Problem description —
Reproduce the records below word for word, from the line with "Find the location" up to and including the line with "center [49, 216].", leaving out the pictures.

Records to use —
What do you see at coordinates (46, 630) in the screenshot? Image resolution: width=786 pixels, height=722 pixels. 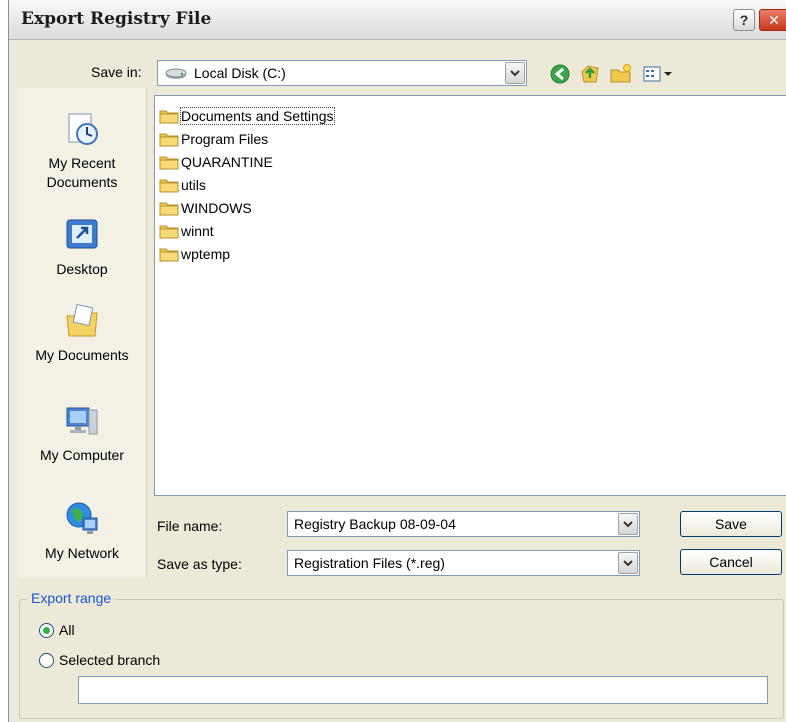 I see `radio-button-selected` at bounding box center [46, 630].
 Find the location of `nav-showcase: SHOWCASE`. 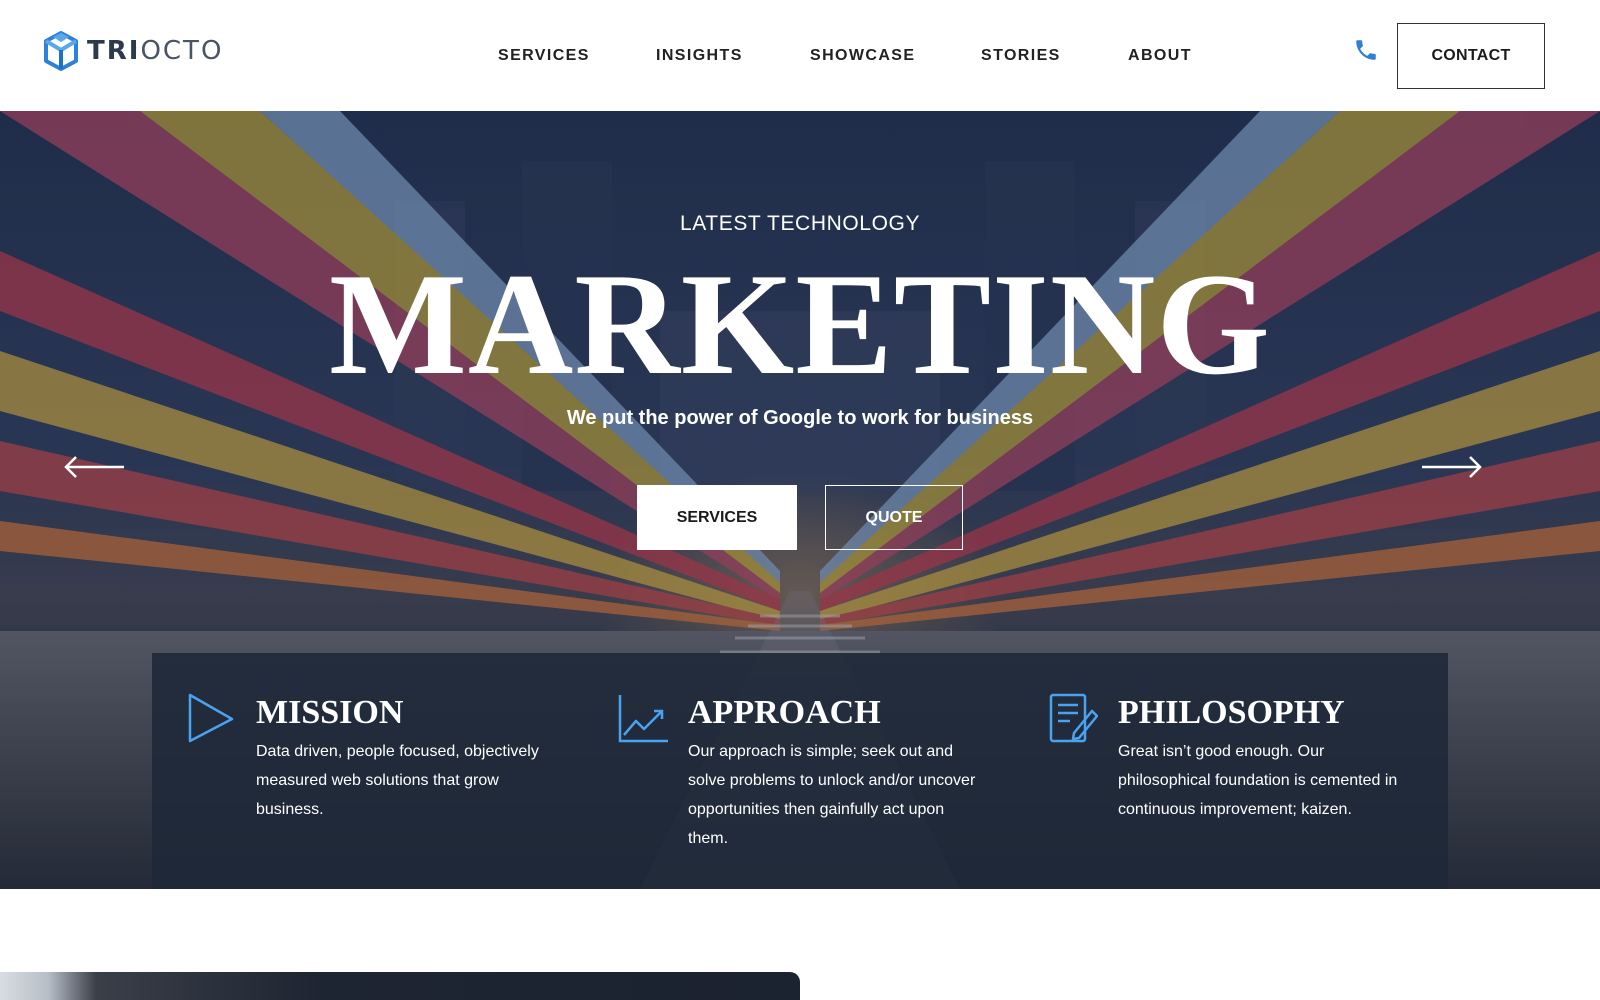

nav-showcase: SHOWCASE is located at coordinates (862, 56).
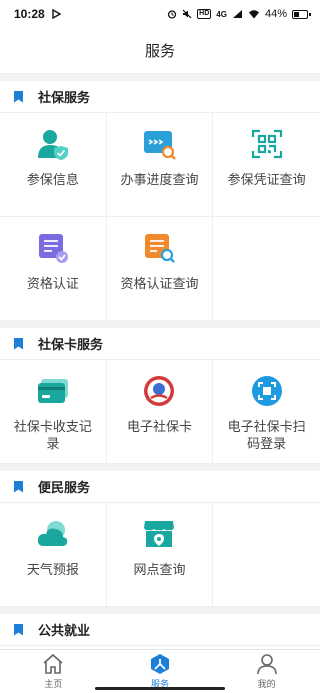 The image size is (320, 693). What do you see at coordinates (302, 14) in the screenshot?
I see `battery-icon` at bounding box center [302, 14].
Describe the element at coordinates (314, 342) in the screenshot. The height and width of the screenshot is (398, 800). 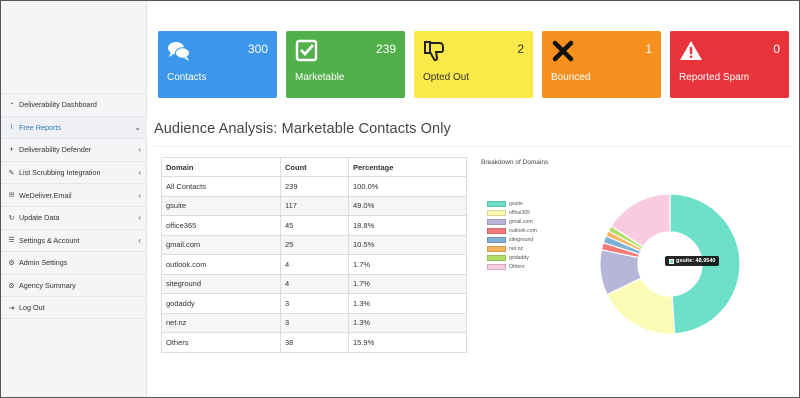
I see `cell-count: 38` at that location.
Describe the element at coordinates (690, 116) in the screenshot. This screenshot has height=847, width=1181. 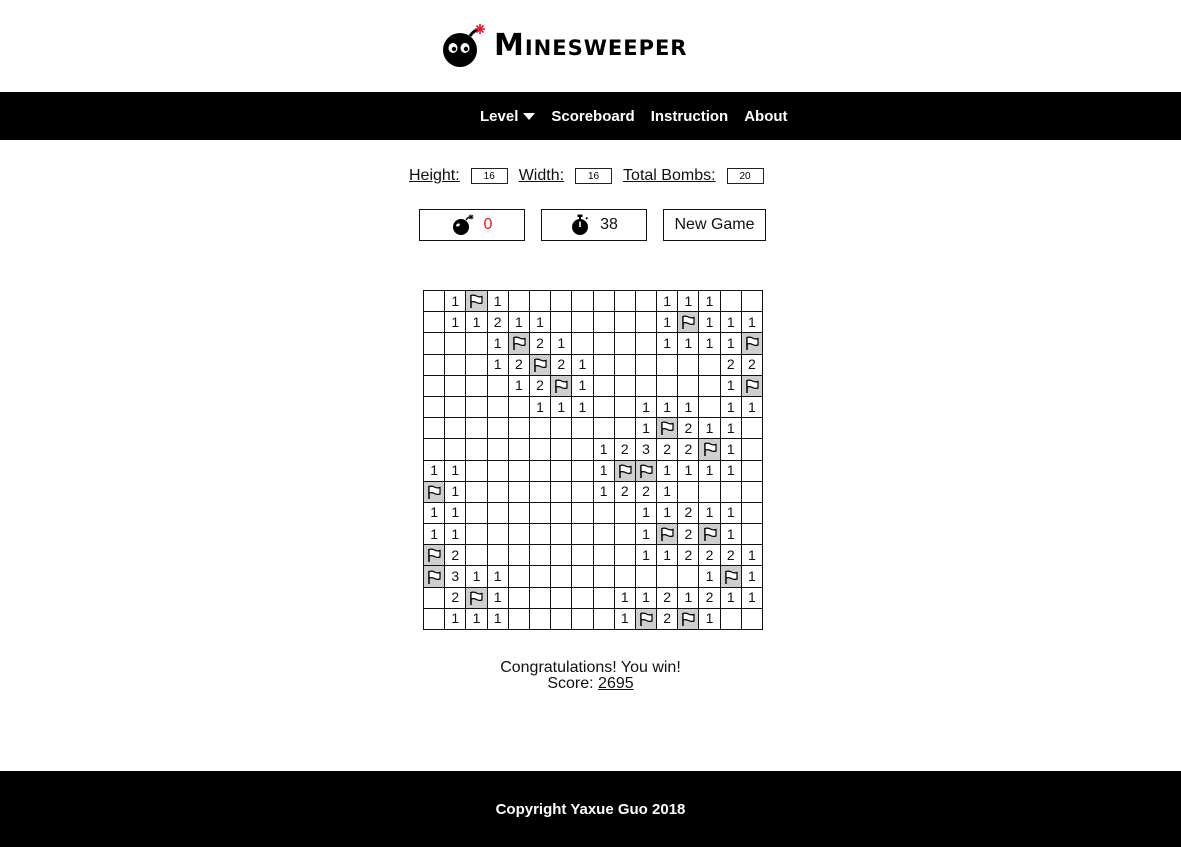
I see `nav-item-instruction: Instruction` at that location.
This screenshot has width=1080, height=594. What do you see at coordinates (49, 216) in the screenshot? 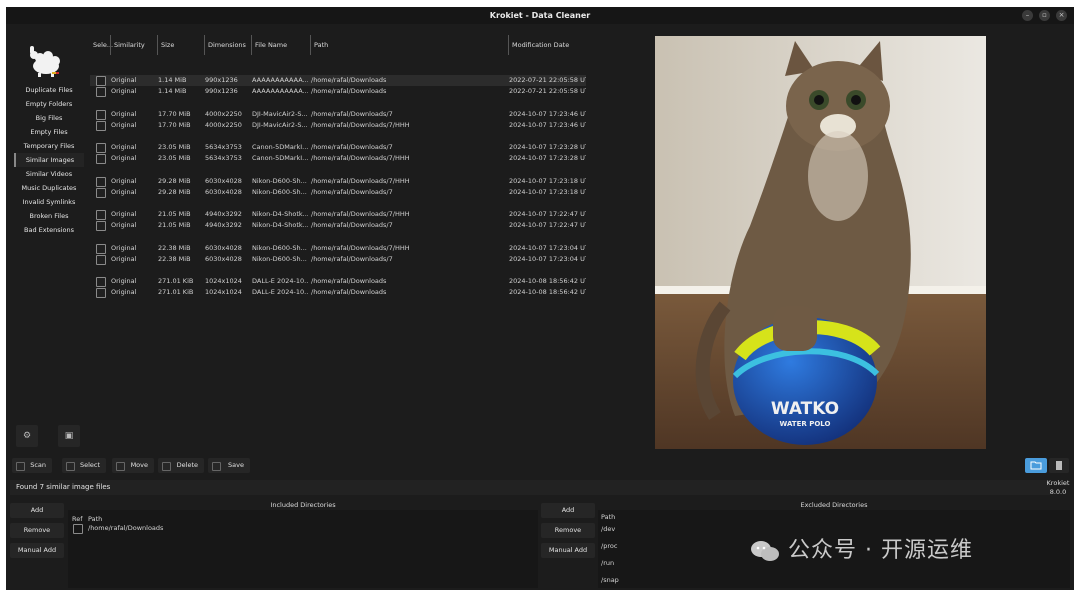
I see `sidebar-item-broken-files: Broken Files` at bounding box center [49, 216].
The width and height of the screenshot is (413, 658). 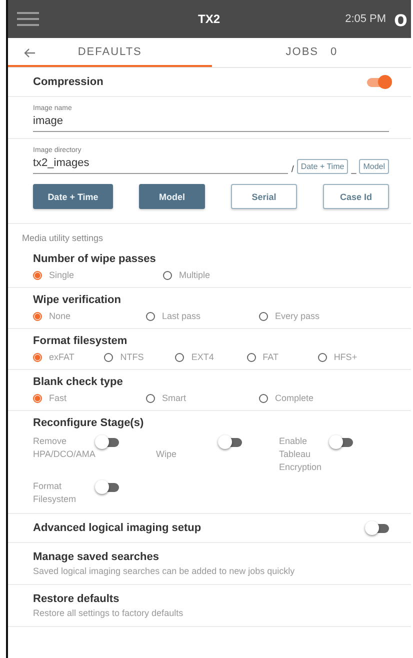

Output of the task —
 Find the location of `nav-showcase: SHOWCASE`. 

nav-showcase: SHOWCASE is located at coordinates (862, 56).
 The image size is (320, 693). What do you see at coordinates (302, 14) in the screenshot?
I see `battery-icon` at bounding box center [302, 14].
Describe the element at coordinates (314, 342) in the screenshot. The height and width of the screenshot is (398, 800). 
I see `cell-count: 38` at that location.
Describe the element at coordinates (690, 116) in the screenshot. This screenshot has height=847, width=1181. 
I see `nav-item-instruction: Instruction` at that location.
This screenshot has width=1080, height=594. What do you see at coordinates (49, 216) in the screenshot? 
I see `sidebar-item-broken-files: Broken Files` at bounding box center [49, 216].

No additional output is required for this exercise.